The shops are becoming extinct as major labels like U2’s Mercury Records increasingly market their remaining CDs as big earrings or bird scarers, while vinyl has become the exclusive preserve of balding men who think Robert Elms is a modern lifestyle shaman.
But experts warn that ex-record shop staff will be unable to function in mainstream society.
Music industry analyst, Tom Logan, said: “After someone has worked in a record shop for more than five years, they become introverted, wary of females, develop unhygienic facial hair and have the general demeanour of a sexually frustrated dungeon master.
“These are not transferable skills.”
He added: “Without a counter to slouch behind, they are robbed of their power, like Nosferatu in daylight but with a stained Jesus and Mary Chain tour t-shirt from 1985 instead of a cloak.
“It’s only a matter of time before one of them does something hideous on public transport.”

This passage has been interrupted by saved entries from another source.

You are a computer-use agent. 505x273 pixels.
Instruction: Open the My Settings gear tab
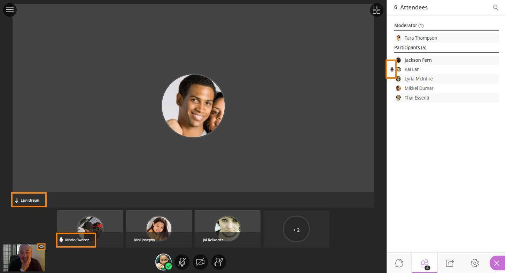click(x=475, y=263)
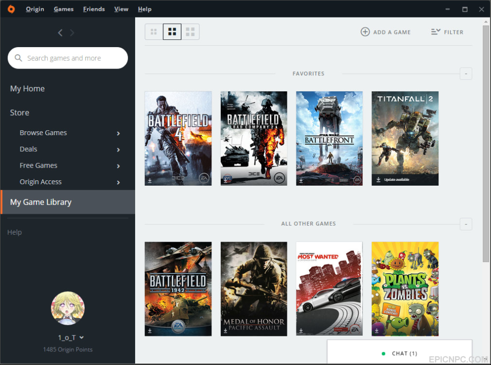Click the library vertical scrollbar

click(x=486, y=144)
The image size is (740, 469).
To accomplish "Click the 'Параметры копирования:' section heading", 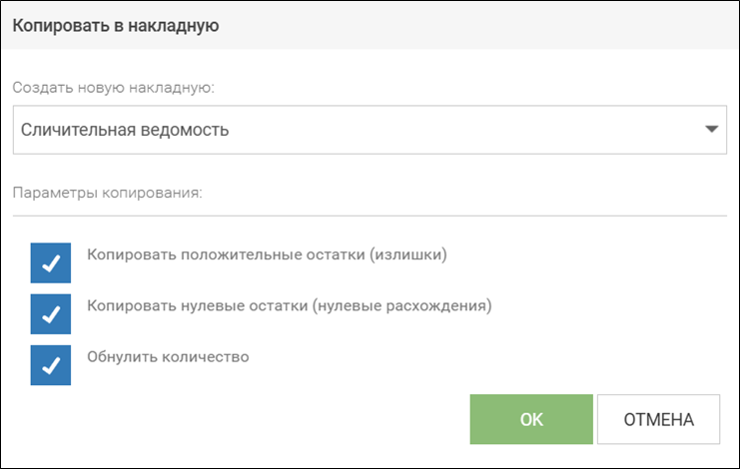I will point(107,193).
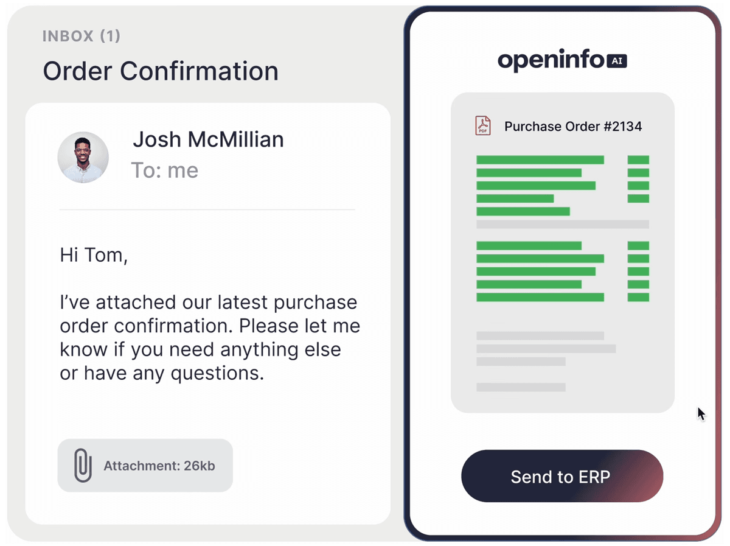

Stephen Malley aka ‘Ape’, formerly head of pre-1979 progressive rock and Brazilian sex film soundtracks at Hackney’s Toad Records, said: “I don’t care what anyone thinks of me as I have an original mono pressing of Esoteric Wolf Dimension Inhabitor by the Disciples of Trung, with the embossed full colour sleeve in near mint or near mint minus condition, depending on which grading system you favour.
“And that is why it’s fine for me to lob my faeces at people while wandering around bus stations naked from the waist down.”
He added: “Some people have recommended that I experience something called ‘human female vagina’. But I’ve looked in the Record Collector price guide and it doesn’t seem to have a catalogue number.
“It can’t be that good anyway or I’d have heard it.”